• _Text provided_
━━━━━━━━━━━━━━━━━━━━━━━━━━━━━━
Be clear: this is not the grand or even grandiose George
Lloyd of the Pervigilium Veneris or the Litany or the
Mass. These are not works with soloists and a Verdian orchestra.
In fact in the case of the Mass (which takes up all but about
ten minutes of the disc) the organ is the only accompaniment. The Mass
was Lloyd's last work written ‘under sentence of mortality’ and with
full realisation that it could only be completed if the music was pared
down to small chorus and organ.
In the Requiem the Exon Singers sound like a
larger body than the composer's specification led me to expect while
the counter-tenor is too tremulous for my taste though nothing important
is lost. References and potential influences are the Miserere
by Allegri, Britten's Saint Cecilia, Holst's Choral Symphony
and just the occasional glimpse of Orff at one moment (not very
many of those) and Fauré at the next. The Rex tremendae is
very affirmative and the Dies Irae has razory teeth and slashing
talons. The final section of the Requiem is the Lux Aeterna
in which a restful sequence of tumbling phrases for the organ. This
includes the most inventive choral writing which is always melodious
and consonant with the mollifying comfort of the Requiem.
━━━━━━━━━━━━━━━━━━━━━━━━━━━━━━
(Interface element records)

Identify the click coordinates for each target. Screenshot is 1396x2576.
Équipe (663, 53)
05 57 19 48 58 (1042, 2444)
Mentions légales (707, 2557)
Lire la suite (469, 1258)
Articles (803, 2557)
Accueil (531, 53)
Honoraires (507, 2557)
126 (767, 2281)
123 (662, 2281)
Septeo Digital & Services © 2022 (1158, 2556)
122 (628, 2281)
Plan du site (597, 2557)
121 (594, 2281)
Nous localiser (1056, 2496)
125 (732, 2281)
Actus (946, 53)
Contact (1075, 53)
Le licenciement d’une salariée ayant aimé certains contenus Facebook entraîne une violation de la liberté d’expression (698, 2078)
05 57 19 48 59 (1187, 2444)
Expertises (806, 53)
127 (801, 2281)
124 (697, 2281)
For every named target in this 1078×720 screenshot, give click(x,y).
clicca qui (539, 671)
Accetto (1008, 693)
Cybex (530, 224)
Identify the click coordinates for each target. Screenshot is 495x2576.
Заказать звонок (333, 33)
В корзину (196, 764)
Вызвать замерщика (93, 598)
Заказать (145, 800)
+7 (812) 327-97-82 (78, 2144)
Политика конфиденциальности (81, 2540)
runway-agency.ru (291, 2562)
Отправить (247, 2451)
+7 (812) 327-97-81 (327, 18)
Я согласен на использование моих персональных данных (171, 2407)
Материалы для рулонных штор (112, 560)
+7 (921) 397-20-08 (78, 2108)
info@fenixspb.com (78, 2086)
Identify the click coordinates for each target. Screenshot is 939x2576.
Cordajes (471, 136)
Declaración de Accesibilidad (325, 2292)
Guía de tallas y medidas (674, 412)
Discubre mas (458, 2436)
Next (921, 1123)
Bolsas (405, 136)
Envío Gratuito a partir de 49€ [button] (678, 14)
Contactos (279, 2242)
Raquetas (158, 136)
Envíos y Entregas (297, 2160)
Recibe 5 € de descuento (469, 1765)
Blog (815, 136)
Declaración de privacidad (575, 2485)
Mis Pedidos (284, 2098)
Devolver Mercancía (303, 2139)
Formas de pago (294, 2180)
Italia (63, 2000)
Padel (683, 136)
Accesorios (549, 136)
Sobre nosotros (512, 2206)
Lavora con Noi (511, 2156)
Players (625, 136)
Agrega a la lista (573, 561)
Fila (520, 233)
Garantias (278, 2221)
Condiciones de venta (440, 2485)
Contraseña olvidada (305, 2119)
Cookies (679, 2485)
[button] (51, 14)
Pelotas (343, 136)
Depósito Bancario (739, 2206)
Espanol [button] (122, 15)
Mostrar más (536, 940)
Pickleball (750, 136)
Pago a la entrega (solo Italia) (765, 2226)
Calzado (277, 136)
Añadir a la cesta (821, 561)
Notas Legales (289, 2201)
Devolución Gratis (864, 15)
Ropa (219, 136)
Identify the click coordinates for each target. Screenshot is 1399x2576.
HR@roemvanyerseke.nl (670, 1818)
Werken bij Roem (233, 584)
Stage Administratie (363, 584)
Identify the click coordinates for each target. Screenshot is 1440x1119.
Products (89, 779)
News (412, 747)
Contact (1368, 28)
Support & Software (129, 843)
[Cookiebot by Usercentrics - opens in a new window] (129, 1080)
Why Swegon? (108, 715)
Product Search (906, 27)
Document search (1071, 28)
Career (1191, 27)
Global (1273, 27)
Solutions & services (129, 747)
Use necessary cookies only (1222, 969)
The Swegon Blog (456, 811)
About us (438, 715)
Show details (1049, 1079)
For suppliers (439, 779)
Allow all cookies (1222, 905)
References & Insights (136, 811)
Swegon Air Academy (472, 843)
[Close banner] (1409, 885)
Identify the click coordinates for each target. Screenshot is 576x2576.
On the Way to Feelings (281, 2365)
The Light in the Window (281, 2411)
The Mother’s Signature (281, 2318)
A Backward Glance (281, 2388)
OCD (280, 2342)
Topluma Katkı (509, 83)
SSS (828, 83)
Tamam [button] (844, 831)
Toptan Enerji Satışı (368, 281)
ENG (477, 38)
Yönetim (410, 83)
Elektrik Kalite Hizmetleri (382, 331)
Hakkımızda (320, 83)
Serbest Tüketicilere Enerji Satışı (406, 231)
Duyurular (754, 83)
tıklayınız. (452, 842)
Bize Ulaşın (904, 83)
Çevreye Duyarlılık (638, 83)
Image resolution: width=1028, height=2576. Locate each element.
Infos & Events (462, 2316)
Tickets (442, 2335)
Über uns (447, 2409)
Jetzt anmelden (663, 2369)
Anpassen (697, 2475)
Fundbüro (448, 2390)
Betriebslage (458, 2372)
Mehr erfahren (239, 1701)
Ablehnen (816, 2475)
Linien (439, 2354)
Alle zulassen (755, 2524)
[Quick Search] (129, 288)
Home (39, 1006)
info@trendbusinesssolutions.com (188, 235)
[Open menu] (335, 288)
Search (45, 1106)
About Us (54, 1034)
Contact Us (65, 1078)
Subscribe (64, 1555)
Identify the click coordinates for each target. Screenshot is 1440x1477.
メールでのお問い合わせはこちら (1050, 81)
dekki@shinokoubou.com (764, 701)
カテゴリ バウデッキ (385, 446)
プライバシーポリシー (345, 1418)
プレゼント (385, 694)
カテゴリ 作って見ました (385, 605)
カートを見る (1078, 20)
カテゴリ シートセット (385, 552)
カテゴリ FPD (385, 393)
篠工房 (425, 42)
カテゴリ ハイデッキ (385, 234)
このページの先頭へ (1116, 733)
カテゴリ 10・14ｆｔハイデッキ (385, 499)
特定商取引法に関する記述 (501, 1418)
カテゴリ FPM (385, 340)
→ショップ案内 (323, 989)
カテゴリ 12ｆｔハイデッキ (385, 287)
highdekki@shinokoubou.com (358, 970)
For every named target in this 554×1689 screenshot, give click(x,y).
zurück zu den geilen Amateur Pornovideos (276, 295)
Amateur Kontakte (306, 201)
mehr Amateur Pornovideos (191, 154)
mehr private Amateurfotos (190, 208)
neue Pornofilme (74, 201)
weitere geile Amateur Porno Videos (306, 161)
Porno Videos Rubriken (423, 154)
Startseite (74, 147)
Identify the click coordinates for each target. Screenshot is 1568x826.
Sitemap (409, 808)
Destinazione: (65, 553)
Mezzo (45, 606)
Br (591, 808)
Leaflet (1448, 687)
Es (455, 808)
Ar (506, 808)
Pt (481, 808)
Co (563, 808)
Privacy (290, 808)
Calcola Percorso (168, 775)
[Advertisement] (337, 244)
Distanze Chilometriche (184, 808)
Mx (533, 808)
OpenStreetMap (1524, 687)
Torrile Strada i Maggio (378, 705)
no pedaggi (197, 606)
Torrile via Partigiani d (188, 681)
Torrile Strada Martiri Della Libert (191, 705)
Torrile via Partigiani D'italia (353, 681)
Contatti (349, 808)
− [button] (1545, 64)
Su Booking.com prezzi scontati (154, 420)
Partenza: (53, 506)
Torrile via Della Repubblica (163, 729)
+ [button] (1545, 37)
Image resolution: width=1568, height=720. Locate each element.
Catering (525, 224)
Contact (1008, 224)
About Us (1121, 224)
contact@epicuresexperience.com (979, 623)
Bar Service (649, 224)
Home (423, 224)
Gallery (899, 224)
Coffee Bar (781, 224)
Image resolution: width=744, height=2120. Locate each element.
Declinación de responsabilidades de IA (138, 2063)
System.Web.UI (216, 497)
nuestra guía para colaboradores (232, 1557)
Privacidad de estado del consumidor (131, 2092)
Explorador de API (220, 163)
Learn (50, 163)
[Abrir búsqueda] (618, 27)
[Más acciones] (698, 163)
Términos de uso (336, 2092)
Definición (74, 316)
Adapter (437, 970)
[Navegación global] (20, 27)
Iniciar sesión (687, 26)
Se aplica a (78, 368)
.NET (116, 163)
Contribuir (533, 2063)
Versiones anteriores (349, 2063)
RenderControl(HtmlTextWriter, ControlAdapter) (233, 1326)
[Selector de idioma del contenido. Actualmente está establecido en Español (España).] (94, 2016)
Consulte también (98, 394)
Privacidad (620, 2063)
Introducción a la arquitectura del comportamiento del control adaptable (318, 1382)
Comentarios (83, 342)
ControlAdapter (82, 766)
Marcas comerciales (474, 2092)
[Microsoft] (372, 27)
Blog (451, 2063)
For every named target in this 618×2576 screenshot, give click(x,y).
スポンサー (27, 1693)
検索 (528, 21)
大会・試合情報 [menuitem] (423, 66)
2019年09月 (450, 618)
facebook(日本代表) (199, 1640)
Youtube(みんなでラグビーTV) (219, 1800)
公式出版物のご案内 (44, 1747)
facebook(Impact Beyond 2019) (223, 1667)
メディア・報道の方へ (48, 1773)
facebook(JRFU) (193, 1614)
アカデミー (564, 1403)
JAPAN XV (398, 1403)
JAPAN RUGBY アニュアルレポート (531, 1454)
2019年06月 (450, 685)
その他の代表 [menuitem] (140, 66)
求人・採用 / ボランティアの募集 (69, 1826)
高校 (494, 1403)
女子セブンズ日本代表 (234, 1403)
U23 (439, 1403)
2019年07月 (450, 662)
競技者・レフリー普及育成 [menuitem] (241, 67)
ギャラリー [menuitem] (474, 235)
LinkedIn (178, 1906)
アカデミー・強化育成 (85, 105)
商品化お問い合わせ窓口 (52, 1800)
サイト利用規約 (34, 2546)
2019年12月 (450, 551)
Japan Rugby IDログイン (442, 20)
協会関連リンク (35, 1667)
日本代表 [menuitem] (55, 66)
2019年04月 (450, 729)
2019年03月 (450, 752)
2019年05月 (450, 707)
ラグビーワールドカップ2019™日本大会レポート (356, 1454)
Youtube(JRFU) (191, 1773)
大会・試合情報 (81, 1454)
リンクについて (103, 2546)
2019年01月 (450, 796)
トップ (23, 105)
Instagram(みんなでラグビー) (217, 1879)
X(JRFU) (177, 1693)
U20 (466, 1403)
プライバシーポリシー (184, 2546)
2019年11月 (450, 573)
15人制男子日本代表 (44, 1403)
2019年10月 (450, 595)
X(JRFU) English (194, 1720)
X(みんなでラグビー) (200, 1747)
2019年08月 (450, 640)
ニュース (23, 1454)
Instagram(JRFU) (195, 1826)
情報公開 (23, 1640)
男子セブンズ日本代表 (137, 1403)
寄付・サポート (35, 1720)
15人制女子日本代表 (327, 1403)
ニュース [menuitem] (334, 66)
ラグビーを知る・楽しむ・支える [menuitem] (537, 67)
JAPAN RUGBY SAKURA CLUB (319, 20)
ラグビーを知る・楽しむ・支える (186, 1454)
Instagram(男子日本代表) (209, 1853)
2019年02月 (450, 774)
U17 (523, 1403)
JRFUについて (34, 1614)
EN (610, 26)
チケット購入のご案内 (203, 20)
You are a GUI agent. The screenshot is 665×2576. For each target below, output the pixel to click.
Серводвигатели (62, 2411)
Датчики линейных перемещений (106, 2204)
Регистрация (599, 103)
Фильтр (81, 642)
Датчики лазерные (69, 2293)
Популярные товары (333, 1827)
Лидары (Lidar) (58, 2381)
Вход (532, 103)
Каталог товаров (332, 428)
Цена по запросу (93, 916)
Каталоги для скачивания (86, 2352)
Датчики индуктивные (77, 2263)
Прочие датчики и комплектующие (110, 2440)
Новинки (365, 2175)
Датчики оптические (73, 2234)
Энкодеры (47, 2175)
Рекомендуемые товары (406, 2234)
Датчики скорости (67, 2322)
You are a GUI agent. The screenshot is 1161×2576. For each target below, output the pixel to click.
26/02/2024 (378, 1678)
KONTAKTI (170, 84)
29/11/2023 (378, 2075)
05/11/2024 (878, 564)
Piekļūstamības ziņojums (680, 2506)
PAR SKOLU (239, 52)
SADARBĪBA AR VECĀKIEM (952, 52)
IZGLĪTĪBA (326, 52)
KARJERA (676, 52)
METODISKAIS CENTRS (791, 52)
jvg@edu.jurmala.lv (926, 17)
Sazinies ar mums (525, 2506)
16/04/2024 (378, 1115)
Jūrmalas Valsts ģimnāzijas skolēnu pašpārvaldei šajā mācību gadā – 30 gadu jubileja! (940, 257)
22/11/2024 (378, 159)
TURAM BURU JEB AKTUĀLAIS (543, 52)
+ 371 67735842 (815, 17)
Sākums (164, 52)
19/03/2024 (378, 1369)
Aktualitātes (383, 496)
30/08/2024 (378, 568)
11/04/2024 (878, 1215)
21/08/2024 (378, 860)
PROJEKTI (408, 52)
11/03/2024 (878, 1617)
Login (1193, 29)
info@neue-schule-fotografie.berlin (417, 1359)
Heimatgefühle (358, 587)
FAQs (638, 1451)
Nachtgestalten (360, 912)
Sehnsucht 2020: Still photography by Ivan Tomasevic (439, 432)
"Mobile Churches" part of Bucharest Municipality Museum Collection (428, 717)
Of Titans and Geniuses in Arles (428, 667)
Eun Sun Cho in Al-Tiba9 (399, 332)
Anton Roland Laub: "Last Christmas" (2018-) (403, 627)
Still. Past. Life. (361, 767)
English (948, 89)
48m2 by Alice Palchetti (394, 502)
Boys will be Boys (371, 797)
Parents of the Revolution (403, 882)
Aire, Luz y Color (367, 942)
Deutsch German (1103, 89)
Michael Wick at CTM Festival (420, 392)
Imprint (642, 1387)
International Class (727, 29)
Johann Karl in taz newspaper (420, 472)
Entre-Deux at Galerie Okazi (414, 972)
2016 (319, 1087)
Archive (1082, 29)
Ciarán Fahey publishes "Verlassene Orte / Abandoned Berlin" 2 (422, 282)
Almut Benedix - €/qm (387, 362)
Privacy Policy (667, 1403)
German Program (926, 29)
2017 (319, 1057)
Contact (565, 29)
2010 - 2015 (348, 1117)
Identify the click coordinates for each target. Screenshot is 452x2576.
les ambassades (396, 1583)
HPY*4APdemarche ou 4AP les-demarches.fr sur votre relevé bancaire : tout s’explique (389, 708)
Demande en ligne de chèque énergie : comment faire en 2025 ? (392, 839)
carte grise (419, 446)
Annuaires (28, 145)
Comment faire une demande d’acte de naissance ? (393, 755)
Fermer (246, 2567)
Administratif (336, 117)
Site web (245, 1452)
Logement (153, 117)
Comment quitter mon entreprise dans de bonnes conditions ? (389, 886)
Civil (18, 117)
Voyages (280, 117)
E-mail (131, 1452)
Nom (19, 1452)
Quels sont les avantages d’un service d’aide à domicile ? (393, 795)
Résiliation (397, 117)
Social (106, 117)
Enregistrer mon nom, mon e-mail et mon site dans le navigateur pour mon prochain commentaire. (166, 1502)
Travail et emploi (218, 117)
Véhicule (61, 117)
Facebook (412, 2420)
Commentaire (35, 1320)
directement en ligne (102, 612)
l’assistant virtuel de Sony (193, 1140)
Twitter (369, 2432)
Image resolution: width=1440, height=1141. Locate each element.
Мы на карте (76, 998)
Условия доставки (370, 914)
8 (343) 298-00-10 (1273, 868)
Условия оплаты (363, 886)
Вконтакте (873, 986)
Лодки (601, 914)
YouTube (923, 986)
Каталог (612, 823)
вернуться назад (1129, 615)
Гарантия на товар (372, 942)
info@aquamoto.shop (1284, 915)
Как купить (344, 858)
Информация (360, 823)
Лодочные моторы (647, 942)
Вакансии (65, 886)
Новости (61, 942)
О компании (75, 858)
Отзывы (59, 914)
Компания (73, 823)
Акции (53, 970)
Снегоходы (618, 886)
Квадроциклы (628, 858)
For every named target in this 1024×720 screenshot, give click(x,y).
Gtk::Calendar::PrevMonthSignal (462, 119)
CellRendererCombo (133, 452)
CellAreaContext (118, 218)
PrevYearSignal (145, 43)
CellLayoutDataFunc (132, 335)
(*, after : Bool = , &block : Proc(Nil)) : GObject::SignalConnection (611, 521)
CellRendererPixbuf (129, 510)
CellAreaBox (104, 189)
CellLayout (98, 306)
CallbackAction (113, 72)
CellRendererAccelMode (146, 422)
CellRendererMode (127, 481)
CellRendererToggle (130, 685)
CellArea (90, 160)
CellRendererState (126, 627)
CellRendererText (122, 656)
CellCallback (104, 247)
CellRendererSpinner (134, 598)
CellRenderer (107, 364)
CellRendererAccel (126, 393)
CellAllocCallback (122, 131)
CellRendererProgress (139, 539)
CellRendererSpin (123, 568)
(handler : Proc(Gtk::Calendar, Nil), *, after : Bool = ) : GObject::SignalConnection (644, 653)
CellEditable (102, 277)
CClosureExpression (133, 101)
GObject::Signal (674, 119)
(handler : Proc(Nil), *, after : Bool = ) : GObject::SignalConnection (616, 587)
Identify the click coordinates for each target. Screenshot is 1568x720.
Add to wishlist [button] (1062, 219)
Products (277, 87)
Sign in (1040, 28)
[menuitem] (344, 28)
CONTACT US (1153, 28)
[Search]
━━━━━━━━━━━━━━━━━━━━━━━━━━━━━━
• _Written request_
Reproduce word for word the passage of the George Lloyd review above, from "Be clear: this" to "a Verdian orchestra.".

• _Written answer_
Be clear: this is not the grand or even grandiose George
Lloyd of the Pervigilium Veneris or the Litany or the
Mass. These are not works with soloists and a Verdian orchestra.